They are sharing a drink they call loneliness
But it’s better than drinking alone.

*Sara*

 Me ne sto seduta al bancone del bar davanti al bancone di legno del bar, giocando con il manico del boccale di birra mezzo pieno che sta davanti a me e ascoltando “Piano Man” di Billy Joel agli altoparlanti quasi completamente scassati. In questo bar non c’è quasi nessuno, cosa che non guasta all’atmosfera sudicia e raccolta che impregna l’aria. Il barista è sparito dietro l’angolo, a fare chissà che cosa, quindi qui dentro sono praticamente sola: c’è solo un altro tizio seduto ad un tavolo lontano da me e un cane bagnato fradicio sdraiato sul pavimento accanto alla porta d’ingresso.
Nessuno sa perché sia a Belfast, lontano da casa, lontano dai miei genitori, lontano dal mio ex fidanzato che mi assilla da quasi quattro mesi. Sono scappata, questo è il punto. Ho approfittato della prima occasione e sono fuggita da Genova per non vederlo mai più. Era arrivato a stare due giorni sotto al mio portone, in attesa che io mettessi un piede fuori casa.

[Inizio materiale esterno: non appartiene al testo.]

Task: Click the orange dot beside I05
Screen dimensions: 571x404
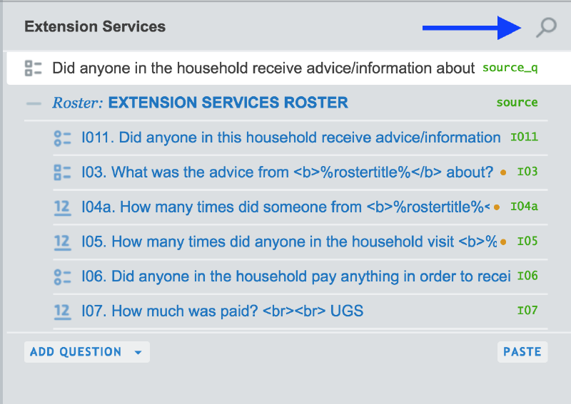Action: [503, 242]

Spero che non gli venga mai in mente di venirmi a cercare in Irlanda del Nord. Specialmente a Belfast.
- Ti spiace se mi siedo?
Una voce profonda e improvvisa mi fa sobbalzare e spostare con una manata il boccale di birra. Mi volto verso lo sconosciuto, pronta a rispondere freddamente, ma riconoscere colui che mi ritrovo davanti mi fa cambiare idea quasi all’istante.
Kit Harington. Chi vuoi che non lo riconosca, in tutto il mondo? Il prode Jon Snow, uno degli attori del Trono di Spade che più rubano il cuore alle fangirl impazzite fin dal primo episodio della prima stagione.

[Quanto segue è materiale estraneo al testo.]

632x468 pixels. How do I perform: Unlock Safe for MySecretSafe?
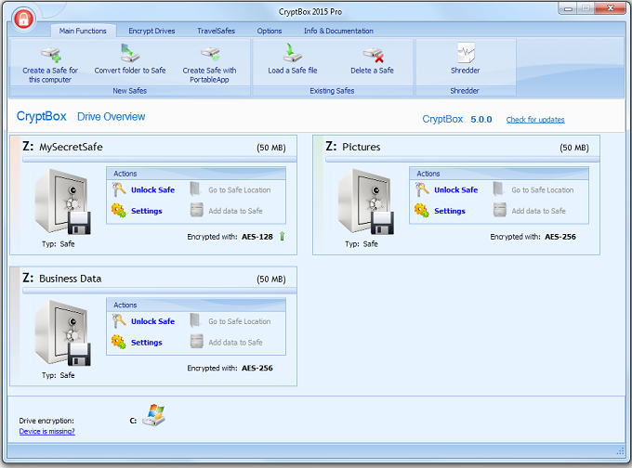[x=152, y=190]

Ha indicato il sedile di pelle mezzo strappato accanto a me, e aspetta una risposta mentre io lo fisso inebetita.
Coraggio, ripigliati!
Mi schiarisco la gola. – Certo.
Mi volto in fretta verso il bancone incrociando le braccia, tentando di non sembrare impacciata. Afferro il boccale di birra e bevo un sorso, evitando il suo sguardo.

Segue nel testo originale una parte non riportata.